Opdrachten:
[A] Leg in één tot drie zinnen uit waarom aanbod en aanvaarding volgens de tekst over rechtsfeiten als rechtsfeiten gelden.
[B] Schrijf de tekst over rechtsfeiten verder, te beginnen na de laatste zin die er staat.

Aangeleverd fragment:
=-=-=

1.8 Privaatrecht: wetgeving
Onder meer:
- Burgerlijk Wetboek (BW)
- Wetboek van Burgerlijke Rechtsvordering (Rv)
- Faillissementswet (Fw)
Hoofdstuk 2 Rechtsfeiten
Rechtsfeiten: alle feiten waar het recht gevolgen aan verbindt. Feiten met een rechtsgevolg. Aanbod
en aanvaarding (art. 6:217 BW) zijn rechtshandelingen. Omdat rechtshandelingen rechtsgevolgen
kunnen voortbrengen, zijn het rechtsfeiten. Bij het verrichten van een rechtshandeling moet de wil
van een rechtssubject gericht zijn op rechtsgevolg.
Drie soorten rechtsfeiten: rechtshandeling, bloot rechtsfeit en feitelijke handeling.
- Feitelijke handeling: een rechtsfeit met geen op rechtsgevolg gerichte wil. Zoals een
(on)rechtmatige daad. Zonder dat het rechtssubject dit beoogt, verbindt het objectieve recht
aan de handeling een rechtsgevolg.
- Bloot rechtsfeit: Geen bewuste handeling, maar een daadwerkelijke handeling; het gebeurt
gewoon. Waar wel een rechtsgevolg aan verbonden is, dus is het een rechtsfeit. Zoals
geboorte, overlijden, meerderjarig worden, verlies huisdier (art. 5:19BW).

=-=-=

Gegevensfragment:
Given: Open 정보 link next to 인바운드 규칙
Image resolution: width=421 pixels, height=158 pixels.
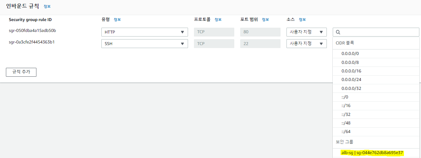Looking at the screenshot, I should 47,6.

=-=-=

Antwoorden:
[A] Aanbod en aanvaarding (art. 6:217 BW) zijn rechtshandelingen, en rechtshandelingen kunnen rechtsgevolgen voortbrengen. Omdat rechtsfeiten alle feiten zijn waar het recht gevolgen aan verbindt, zijn aanbod en aanvaarding daarmee rechtsfeiten.

[B]
- Rechtshandeling: Handeling die gericht is op het intreden van het rechtsgevolg (art. 3:33
BW). Er is sprake van een wil/bewuste verklaring (art. 3:37 lid 1 BW)! Meerzijdig of eenzijdig,
gericht of ongericht.
Een rechtsgevolg is een verandering van rechtspositie. Dat is het ontstaan aan rechten en
verplichtingen dat je voorheen niet had.
De vorm van de bewuste verklaring maakt niet uit, tenzij dit voorgeschreven is door de wet. Art. 3:37
en 39 BW.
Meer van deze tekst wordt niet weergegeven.